'Porn' game rated M
A video game containing violence and partial nudity has had its PG rating upgraded to an M classification by chief censor Andrew Jack.
Nintendo's 3DS game Dead or Alive: Dimensions bypassed New Zealand classification as it had already been classified PG overseas despite it not being sold in parts of Europe because of concerns it breached child pornography laws.
Dr Jack called the game in for re-classification last month after the Waikato Times alerted his office to its content. He subsequently issued an instruction that copies must carry an M label and a note indicating it contains violence and nudity.
The game temporarily banned in Australia before receiving a higher rating can be switched to "figure mode", which allows players to dress or undress female characters and photograph them from any angle, including up their skirt.
The Office of Film and Literature Classification found a small number of "partial glimpses of cleavage, buttocks, thighs or underpants" but they were not in significant detail to warrant a rating above M. It concluded the game was designed for a mature audience at least 16 years old.
An M rating, however, does not restrict its sale to minors as it is only an advisory.

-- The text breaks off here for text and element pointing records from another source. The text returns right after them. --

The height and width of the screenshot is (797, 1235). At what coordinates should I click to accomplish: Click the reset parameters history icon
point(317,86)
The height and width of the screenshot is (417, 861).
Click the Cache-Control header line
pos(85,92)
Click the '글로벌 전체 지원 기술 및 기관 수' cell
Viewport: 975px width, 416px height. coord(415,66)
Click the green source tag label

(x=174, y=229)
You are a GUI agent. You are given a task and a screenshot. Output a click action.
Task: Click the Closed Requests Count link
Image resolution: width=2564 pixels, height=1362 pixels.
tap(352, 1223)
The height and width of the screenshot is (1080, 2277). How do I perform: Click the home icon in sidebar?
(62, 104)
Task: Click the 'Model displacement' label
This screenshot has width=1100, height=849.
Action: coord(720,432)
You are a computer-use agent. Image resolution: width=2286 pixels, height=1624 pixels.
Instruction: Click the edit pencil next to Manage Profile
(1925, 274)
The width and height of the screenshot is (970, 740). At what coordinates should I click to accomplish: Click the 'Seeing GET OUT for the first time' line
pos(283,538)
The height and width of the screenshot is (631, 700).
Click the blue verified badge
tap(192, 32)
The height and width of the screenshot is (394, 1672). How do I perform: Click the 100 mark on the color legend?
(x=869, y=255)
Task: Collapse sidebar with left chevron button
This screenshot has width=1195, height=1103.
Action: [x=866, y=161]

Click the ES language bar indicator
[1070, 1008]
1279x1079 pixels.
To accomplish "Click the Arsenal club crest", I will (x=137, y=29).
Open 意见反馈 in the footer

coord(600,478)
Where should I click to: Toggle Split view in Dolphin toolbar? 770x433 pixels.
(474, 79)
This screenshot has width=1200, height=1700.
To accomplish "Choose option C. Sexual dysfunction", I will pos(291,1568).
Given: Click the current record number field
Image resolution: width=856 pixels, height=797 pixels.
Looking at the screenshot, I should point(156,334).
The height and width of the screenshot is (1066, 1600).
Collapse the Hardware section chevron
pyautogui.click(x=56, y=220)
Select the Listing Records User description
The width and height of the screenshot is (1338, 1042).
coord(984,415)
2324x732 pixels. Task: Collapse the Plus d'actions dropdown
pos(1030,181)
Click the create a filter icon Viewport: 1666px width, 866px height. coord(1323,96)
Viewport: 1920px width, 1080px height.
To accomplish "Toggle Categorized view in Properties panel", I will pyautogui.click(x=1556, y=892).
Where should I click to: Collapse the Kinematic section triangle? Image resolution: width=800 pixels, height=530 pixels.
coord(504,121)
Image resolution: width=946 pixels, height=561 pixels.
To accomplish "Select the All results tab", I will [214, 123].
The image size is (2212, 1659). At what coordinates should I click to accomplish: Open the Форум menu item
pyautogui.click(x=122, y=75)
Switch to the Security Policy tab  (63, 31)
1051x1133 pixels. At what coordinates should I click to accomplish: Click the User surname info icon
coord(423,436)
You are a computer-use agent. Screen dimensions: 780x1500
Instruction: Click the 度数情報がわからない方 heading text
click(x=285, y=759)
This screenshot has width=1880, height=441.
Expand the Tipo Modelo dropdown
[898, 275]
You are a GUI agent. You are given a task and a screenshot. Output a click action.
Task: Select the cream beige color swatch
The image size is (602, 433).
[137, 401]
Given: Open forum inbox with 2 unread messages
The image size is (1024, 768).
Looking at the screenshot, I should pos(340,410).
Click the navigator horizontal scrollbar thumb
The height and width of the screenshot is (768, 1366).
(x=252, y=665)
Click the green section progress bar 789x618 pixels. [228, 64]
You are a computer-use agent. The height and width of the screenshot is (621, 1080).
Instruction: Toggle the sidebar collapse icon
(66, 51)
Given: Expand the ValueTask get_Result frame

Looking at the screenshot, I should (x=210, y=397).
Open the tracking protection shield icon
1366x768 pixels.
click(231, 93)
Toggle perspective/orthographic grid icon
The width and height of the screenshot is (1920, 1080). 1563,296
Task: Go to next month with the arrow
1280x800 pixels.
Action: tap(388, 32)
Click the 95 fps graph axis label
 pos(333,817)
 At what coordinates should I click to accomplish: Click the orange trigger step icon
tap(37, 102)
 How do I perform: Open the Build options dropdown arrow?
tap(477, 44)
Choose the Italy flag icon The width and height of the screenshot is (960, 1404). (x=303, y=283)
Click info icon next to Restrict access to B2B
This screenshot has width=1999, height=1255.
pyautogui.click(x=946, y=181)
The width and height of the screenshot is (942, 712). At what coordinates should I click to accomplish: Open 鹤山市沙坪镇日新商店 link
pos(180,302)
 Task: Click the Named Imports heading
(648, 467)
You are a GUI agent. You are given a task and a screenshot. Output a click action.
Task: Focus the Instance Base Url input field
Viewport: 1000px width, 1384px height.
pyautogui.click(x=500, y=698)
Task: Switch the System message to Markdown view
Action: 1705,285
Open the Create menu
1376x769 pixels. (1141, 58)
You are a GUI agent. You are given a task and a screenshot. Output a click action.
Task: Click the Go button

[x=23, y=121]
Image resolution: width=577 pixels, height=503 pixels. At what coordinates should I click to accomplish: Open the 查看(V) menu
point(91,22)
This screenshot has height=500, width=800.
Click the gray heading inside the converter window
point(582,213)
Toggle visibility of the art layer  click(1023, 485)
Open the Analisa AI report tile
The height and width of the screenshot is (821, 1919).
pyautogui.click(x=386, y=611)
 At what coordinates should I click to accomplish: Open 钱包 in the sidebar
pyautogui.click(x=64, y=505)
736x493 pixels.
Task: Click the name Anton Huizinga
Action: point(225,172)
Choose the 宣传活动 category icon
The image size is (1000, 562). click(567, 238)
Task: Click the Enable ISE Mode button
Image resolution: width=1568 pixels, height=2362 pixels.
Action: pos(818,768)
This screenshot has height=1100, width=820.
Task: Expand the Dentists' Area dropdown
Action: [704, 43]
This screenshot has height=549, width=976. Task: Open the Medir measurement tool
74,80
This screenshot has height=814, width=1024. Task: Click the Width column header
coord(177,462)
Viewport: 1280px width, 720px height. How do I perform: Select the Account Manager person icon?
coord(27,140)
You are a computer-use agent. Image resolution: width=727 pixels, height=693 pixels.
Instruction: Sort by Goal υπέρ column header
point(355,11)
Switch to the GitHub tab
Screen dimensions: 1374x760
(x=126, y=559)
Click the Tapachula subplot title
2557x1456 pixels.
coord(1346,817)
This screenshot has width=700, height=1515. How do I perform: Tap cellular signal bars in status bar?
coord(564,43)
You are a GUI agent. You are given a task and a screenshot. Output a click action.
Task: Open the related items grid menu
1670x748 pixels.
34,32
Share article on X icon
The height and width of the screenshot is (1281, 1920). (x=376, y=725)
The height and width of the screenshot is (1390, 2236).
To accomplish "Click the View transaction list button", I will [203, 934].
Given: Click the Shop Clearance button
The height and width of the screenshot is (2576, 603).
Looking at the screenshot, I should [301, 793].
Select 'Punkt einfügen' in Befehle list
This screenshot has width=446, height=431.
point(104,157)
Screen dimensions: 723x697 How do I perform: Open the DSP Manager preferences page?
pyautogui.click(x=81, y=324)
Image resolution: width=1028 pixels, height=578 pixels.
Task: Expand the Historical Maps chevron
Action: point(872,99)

Dr Jack said the game had not previously been through his office because the law did not require films and games already classified the equivalent of G, PG or M in the United Kingdom or Australia to be reclassified here. Restricted material from overseas that likely to get at R13 rating or above did require reclassification in New Zealand.
Dr Jack said a recent survey showed New Zealanders expected a Kiwi set of eyes to look over anything imported and respondents from all demographics were surprised to hear so much was not seen by his office. In all, 71 per cent thought all video games needed New Zealand classification. Cambridge mother of three Liz Quilty, who last month objected to the PG rating, welcomed the M rating for game.
EB Games, which last month said it had sold out of the game in one of its Hamilton stores, did not reply to the Times following the ruling.
EB Games spokesman Shane Barker said the retailer would be working swiftly with Nintendo to ensure the game carried the correct classification.
Internal Affairs Minister Nathan Guy said in general the current system worked well. "However, the classification system has to keep up with technology and the public's expectations.
"I think in the next few years we may need to look at a decent review of how we handle computer games, and the wider classification system."